══ Text provided

# Investigation of pre-flare dynamics using the weighted horizontal   magnetic gradient method: From small to major flare classes

**Authors:** Marianna B. Korsos, Shuhong Yang, Robert Erdelyi

arXiv: 1901.05984 · 2019-01-21

## TL;DR

This study extends the analysis of pre-flare magnetic activity in delta-spot regions to include medium and low-energy flares, revealing relationships between magnetic gradients, barycenter movements, and flare intensity, aiding in flare prediction.

## Contribution

It introduces an extended analysis of the weighted horizontal magnetic gradient method, encompassing a broader range of flare energies and establishing new geometric and temporal correlations.

## Key findings

- Logarithmic relationship between flare class and magnetic gradient.
- Convergence-divergence phase trend in barycenter movements.
- Linear correlation between phase duration and flare occurrence.

════
══ Supplied records

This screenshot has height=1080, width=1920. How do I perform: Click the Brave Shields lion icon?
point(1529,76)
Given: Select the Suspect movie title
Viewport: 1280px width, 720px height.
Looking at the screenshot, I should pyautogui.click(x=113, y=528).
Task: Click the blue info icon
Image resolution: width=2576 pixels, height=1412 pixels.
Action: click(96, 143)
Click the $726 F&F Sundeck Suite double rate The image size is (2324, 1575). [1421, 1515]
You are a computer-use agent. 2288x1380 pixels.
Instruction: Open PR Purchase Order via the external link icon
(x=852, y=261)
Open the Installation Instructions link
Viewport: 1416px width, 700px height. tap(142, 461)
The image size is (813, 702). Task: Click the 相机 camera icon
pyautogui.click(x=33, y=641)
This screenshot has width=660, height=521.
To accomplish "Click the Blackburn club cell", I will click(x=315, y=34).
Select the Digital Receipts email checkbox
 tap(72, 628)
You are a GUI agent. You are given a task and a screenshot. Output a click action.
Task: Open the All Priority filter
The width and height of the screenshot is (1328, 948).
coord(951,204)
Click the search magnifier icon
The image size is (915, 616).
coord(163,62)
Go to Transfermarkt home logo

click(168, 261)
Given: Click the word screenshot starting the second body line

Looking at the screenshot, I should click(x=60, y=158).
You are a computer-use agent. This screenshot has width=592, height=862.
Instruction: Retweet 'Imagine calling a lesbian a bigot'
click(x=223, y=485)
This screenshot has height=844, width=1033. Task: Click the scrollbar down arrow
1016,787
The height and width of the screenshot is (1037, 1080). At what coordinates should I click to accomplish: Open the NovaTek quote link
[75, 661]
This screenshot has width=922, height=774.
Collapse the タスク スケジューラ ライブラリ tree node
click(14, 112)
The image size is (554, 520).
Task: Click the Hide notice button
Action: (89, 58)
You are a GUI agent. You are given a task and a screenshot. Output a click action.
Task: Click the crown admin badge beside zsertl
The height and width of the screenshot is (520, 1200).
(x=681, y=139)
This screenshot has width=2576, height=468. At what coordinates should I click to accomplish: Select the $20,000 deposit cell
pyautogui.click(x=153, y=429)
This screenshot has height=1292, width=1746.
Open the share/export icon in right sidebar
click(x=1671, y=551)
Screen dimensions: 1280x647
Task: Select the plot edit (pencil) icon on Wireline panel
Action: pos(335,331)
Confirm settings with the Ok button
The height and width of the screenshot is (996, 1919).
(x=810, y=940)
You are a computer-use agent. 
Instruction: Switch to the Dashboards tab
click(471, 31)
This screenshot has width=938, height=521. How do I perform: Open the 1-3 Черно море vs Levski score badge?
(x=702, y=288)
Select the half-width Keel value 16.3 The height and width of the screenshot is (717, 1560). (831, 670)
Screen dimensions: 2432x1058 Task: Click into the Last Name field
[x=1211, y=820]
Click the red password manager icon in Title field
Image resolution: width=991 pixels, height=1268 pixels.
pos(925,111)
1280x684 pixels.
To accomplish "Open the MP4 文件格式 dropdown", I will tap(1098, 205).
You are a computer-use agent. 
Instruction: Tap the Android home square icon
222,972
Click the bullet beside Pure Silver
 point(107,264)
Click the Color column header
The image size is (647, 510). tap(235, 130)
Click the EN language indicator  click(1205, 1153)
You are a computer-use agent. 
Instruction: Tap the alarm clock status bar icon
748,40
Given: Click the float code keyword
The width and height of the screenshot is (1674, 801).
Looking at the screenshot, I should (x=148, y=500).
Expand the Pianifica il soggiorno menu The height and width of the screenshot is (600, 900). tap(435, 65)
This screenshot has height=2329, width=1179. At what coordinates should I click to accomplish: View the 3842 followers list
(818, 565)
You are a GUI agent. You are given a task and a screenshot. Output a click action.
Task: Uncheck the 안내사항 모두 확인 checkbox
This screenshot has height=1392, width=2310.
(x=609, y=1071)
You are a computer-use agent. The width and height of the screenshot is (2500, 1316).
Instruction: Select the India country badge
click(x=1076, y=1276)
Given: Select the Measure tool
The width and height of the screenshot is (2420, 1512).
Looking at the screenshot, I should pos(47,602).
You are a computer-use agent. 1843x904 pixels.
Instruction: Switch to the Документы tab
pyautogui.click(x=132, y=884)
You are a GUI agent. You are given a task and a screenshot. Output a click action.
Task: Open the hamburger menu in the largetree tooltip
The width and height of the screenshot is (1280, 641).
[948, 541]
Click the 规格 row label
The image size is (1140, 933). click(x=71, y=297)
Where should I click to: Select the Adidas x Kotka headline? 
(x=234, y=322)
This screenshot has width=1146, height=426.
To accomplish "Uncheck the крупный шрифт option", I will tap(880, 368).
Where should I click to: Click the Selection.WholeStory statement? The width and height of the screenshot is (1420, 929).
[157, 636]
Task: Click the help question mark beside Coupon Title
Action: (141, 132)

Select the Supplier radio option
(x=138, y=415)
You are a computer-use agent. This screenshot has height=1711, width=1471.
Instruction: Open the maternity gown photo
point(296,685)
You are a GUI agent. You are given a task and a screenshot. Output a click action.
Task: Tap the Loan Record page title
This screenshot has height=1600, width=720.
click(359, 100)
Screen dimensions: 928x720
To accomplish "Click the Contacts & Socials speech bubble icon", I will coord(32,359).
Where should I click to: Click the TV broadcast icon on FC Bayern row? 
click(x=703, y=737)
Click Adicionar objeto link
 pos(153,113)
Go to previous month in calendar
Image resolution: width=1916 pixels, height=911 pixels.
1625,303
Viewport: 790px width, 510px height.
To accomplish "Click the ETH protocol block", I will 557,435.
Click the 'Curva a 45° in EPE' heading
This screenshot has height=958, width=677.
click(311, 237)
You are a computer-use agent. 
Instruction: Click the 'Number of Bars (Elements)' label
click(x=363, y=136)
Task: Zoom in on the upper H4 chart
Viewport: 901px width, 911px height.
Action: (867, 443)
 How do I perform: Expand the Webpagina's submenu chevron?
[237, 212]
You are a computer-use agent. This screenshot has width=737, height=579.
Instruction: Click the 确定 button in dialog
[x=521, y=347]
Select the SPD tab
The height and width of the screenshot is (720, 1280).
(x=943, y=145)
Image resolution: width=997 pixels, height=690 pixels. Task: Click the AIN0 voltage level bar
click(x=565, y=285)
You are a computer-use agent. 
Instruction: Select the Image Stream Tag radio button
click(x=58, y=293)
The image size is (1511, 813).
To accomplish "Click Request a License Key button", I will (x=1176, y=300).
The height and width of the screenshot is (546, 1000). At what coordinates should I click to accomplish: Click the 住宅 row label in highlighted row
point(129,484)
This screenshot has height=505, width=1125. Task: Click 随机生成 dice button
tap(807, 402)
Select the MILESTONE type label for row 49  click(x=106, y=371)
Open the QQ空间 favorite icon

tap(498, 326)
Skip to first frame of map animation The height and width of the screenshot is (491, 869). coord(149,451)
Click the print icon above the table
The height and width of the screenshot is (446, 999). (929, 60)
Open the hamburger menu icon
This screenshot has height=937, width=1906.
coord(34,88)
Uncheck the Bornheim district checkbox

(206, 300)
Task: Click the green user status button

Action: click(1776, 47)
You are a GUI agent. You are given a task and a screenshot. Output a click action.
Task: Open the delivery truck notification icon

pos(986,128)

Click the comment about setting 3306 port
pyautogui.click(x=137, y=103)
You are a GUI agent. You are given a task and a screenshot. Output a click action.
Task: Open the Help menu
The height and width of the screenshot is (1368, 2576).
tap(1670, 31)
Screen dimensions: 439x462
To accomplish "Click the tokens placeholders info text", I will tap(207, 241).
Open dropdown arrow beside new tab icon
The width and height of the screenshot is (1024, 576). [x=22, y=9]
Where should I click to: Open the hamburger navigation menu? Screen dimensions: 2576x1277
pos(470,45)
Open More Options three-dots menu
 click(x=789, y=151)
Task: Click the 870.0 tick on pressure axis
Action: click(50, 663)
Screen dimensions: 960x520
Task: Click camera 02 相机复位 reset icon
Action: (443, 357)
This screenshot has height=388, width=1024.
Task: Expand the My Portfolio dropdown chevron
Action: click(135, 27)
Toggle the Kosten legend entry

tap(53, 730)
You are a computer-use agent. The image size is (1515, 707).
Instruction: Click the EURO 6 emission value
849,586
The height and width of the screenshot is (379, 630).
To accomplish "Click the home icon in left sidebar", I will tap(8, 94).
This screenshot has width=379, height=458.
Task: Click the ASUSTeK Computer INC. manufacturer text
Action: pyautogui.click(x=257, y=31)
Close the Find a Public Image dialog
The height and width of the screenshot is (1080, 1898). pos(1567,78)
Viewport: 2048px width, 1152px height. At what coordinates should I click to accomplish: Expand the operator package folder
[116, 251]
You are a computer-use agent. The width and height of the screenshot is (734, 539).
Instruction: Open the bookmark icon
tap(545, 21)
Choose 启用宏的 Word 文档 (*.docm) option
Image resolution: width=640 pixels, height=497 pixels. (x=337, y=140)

════

**What this exercise asks**
[A] In the flare paper summary, condense the paragraph beginning "This study extends the analysis" into a shorter version that keeps its main facts.
[B] Write the next part of the flare paper summary, picking up after its final key finding.
The lines are separate material and have nothing to do with the flare paper summary.

**Results of the tasks**
[A] The study broadens pre-flare magnetic analysis of delta-spot regions to medium and low-energy flares. It links magnetic gradients and barycenter movements to flare intensity, which helps with flare prediction.

[B]
## Abstract

There is a wide range of eruptions in the solar atmosphere which contribute to space weather, including the major explosions of radiation known as flares. To examine pre-event behavior in delta-spot regions, we use here a method based on the weighted horizontal gradient of magnetic field (WG_M), defined between opposite polarity umbrae at the polarity inversion line of active regions (ARs) as measured using from the Debrecen Heliophysical Observatory catalogues. In this work, we extend the previous analysis of high-energy flares to include both medium (M) and low-energy (C and B) flares. First, we found a logarithmic relationship between the log value of highest flare class intensity (from B- to X-class) in a $\delta$-spot AR and the maximum value of WG_M of the 127 ARs investigated. We confirm a trend in the convergence-divergence phase of the barycenters of opposite polarities in the vicinity of the polarity inversion line. The extended sample (i) affirms the linear connection between the durations of the convergence-divergence phases of barycenters of opposite polarities in delta-spot regions up to flare occurrence and (ii) provides a geometric constraint for the location of flare emission around the polarity inversion line. The method provides a tool to possibly estimate the likelihood of a subsequent flare of the same or larger energy.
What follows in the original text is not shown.